ブエルタを走る凪

 プロ2年目。

 凪はブエルタのメンバーに選ばれた。


 まだチームの戦力になれそうではないが、将来性を買われて、早いうちに3週間のステージレースを経験させておきたいという事のようだ。

 これまで出場したレースで、凪は与えられた仕事をきっちりとやり遂げるという事を評価されている事も大きい。


 今回の役割は、まあ、という所だろう。

 初期的なアシストというか、チーム員にボトルを運んだり、チーム員からウインドブレーカーを受け取ってチームカーに渡しに行ったり、余裕があればチーム員の位置取りをしたり集団の前を引いたり。

 エースだけではなく、最終局面で働かなくてはならないアシストが力を貯めておけるように、アシストの為のアシストも行う。


 凪は自分の成績を残す必要は無い。制限時間内にゴールして、次の日もその次の日もチームに少しでも貢献できるように走る事が必要だ。

 一度でも制限時間を越えてしまえば、翌日はもう走れない。


 アンドゥのエースであるリュカは今年のツールを走り、今回のブエルタは出ていないので、総合狙いのエースはいない。

 今回、チームはステージ優勝をいくつか上げる事を目標としている。




 ブエルタの出場メンバーを見た朝陽はソワソワしていた。

 朝陽は高校卒業後、レースはキッパリとやめ、リハビリ専門学校に入学し、今は最終学年の3年生だ。

 特に専門職に就きたいという希望があったわけではないが、もともと身体の事に興味を持っていて、勉強するならそれかな? くらいの感じだった。


 彼は学業に忙しい日々を送っていて、テレビでさえロードレースを見る機会はめっきり少なくなってしまったが、凪が出場するというこのブエルタを非常に楽しみにしている。



 俺はまだ親から学費を出してもらって学生生活をしているというのに、凪の奴はとっととプロになって、もうこの舞台へとやってくるなんて、期待を遥かに超えた超人だ。

 凪が自転車を始める前に一緒にテレビでブエルタを見て『チーム・アンドゥ』を応援していた事を思い出す。ついこの前の事のようだ。

 あいつはまだ自転車の事を何も知らなかったのに、俺が憧れていたそのチームの一員としてこれから走るなんて‥‥‥。

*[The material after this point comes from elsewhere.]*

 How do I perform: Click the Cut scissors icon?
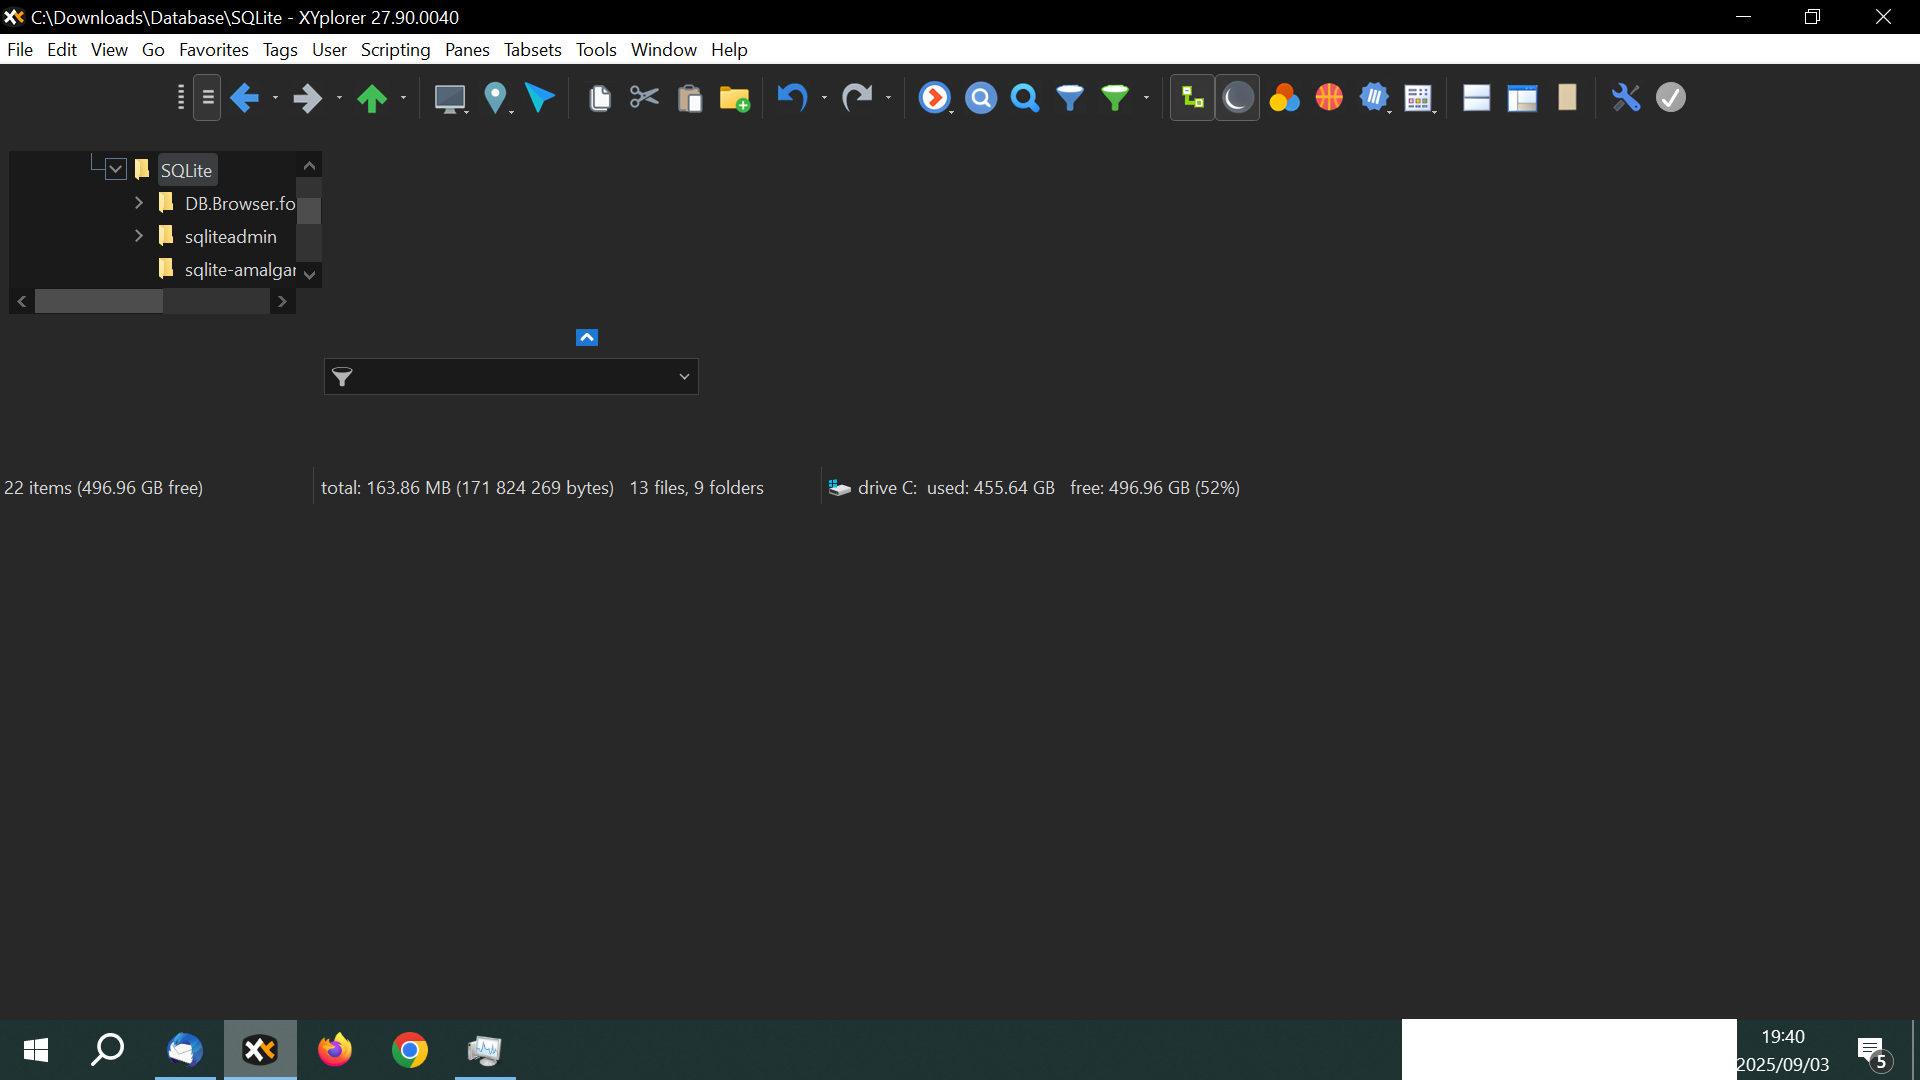[x=644, y=97]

 朝陽は真夜中にも関わらず、中継を全てライブで観ていた。


 レースを観るというよりも凪ばかりを探して目で追っている。

 展開に絡まない所で仕事をしている凪はほとんど画面に映りこんでこない。

 トップで走ってる選手ばかりじゃなくて、もっと全体を映せよと思う。これまでは勝負の展開に関係ない所なんて映さずに、ずっと先頭集団を映せよって思っていたのに、現金なものだ。

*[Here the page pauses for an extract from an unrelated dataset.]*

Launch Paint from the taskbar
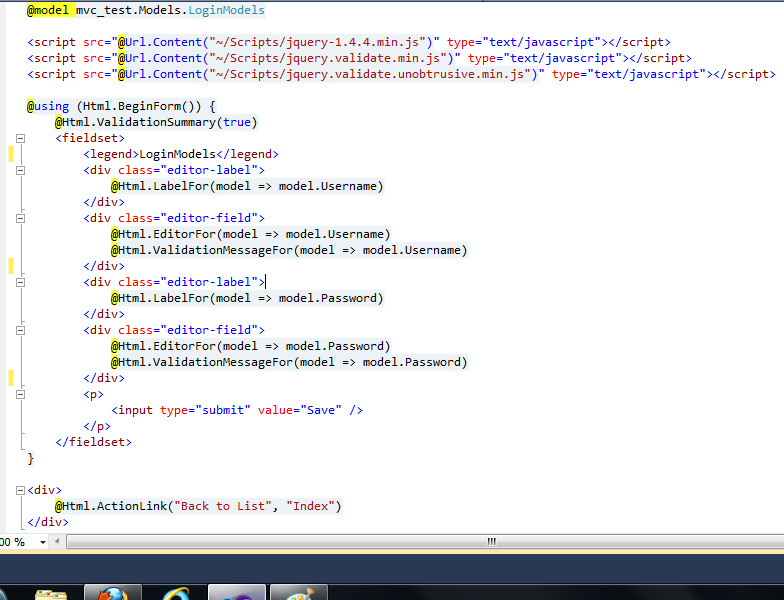The image size is (784, 600). (x=299, y=592)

 毎日のように落車の映像が映るが、その度にドキッとする。

 アンドゥの選手は含まれていないか。

 赤と緑のパッチワークのウエアとヘルメットは倒れていないか。


 そのウエアに包まれた選手が道端に横たわっているのを見つけると気が気じゃない。

 それが凪ではないと確認できると、その選手には悪いがホッとしてしまう。

 心臓に悪い。



 レース5日目に恐れていた事が起こった。

 ハイスピードでロータリーに突入した集団の中で落車が発生し数名の選手が巻き込まれた。

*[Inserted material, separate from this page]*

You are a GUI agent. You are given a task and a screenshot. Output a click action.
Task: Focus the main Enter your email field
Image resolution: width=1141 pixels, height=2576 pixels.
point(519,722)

 画面が大写しになると、倒れている選手の中に凪の姿があった。

 凪はすぐに上体を起こしたが、すぐに立ち上がれそうにない。ウエアの右半身がかなり破けて肘や下腿部から出血している。


 チームカーからスタッフが代車を持って凪の所に駆けつける。

 怪我の確認をすると、凪はスタッフに支えられて立ち上がった。激しく地面に身体を打ちつけたのだろう。かなり痛そうだ。

 乗っていたバイクが破損していると見たスタッフは代車を凪に差し渡す。凪は痛々しい姿でゆっくりとバイクに跨って進み始めた。

 あんなに怪我をしているのに、そのまま続行させるなんて、なんて酷なんだろう。

 凪は大丈夫だろうか。


 普通の人なら交通事故に遭ったようなもので、すぐに救急車がやってくるような場面だ。

 ロードレースの非常さを改めて思う。

 テレビの画面は切り替わり、それ以降凪の姿を捉える事は無かった。



 その日のレース結果など、もうどうでも良かった。凪の事が気になって仕方がない。

 もうとっくに日を跨いでしまっていたが、朝陽はネットでリザルトを調べて、凪が完走している事にひとまずホッとして眠りについた。


 凪は転ばない奴だった。ちょっとふざけて走っている時に俺と絡んで落車したけど、高校時代はそれ以外に転んだ事は無かったはずだ。

 海外に行ってからは分からないけれど、凪の痛々しい姿を見るのは本当に辛い。

 無理するなよ。リタイアしてもいいんだぞと思う。